Her body was discovered floating face up in the water under a road bridge on Eagley Brook Way, close to The Valley, after a police search.

Ms Carvalho De Brito, who spoke little English, had been reported missing the previous day by her daughter, Carla Sofia De Brito Vaz.

Ms De Brito Vaz told the inquest her mother had come to live with her in Bolton in 2003 but later returned to Portugal, where the breakdown of a relationship and a house fire caused her mental health to deteriorate.

She came back to Bolton in 2014, splitting her time between her daughter’s apartment in Astley Brook Close and her son’s home in Stoke-on-Trent.

Ms Carvalho De Brito had been diagnosed as schizophrenic many years previously, but coroner Alan Walsh said there was no evidence she intended to harm herself and a mental health assessment seven months before her death found her condition stable.

On April 21, three days before her death, Ms Carvalho De Brito and her six-year-old grandson were playing football in a car park near Astley Brook when the ball went into the water.

Ms De Brito Vaz, who now lives in Stoke-on-Trent, told the inquest her mother had walked down the fence and climbed over a gate to get the ball from the water — but apart from this she had never been known to walk along the brook's bank.

Ms De Brito Vaz said: “She knew from my son’s ball going into the brook, how to get over the fence.

“I saw a very similar ball in the stream the day she went missing.
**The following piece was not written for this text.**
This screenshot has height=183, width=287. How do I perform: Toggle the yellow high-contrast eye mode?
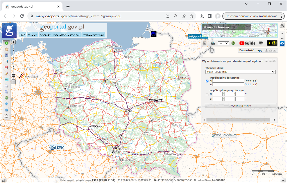click(274, 43)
She might have thought it was his ball and gone to try to get it.”

Ms Carvalho De Brito was last seen on CCTV near Blackburn Road at 9.40am on April 23 as she returned home from buying a loaf of bread at Asda.

Dr Emil Salmo, pathologist at the Royal Bolton Hospital, confirmed Ms Carvalho De Brito died as a result of drowning and said bruising on the right hand side of her face and lower limbs was consistent with falling sideways into the brook from the bank.
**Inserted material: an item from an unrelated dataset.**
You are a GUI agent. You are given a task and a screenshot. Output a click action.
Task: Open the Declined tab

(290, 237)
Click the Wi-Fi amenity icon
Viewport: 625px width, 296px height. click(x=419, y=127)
She were no signs of a severe trauma or disease which could have caused her death and apart from medication for schizophrenia and depression, no drugs or alcohol were detected in her system.

Dr Salmo said it was not possible to determine exactly when Ms Carvalho De Brito fell in the water and when she died. Police were also unable to establish exactly where she fell into the brook.

Coroner Walsh recorded that Ms Carvalho De Brito’s death was an accident.

He told her daughter: “You and your brother could not have done more to care for and support your mother. I do not believe you could have done anything to prevent her death. It is very sad and tragic that your mother, at 50, who had gone through a lot of difficulty in her life, should die in these circumstances in Bolton.”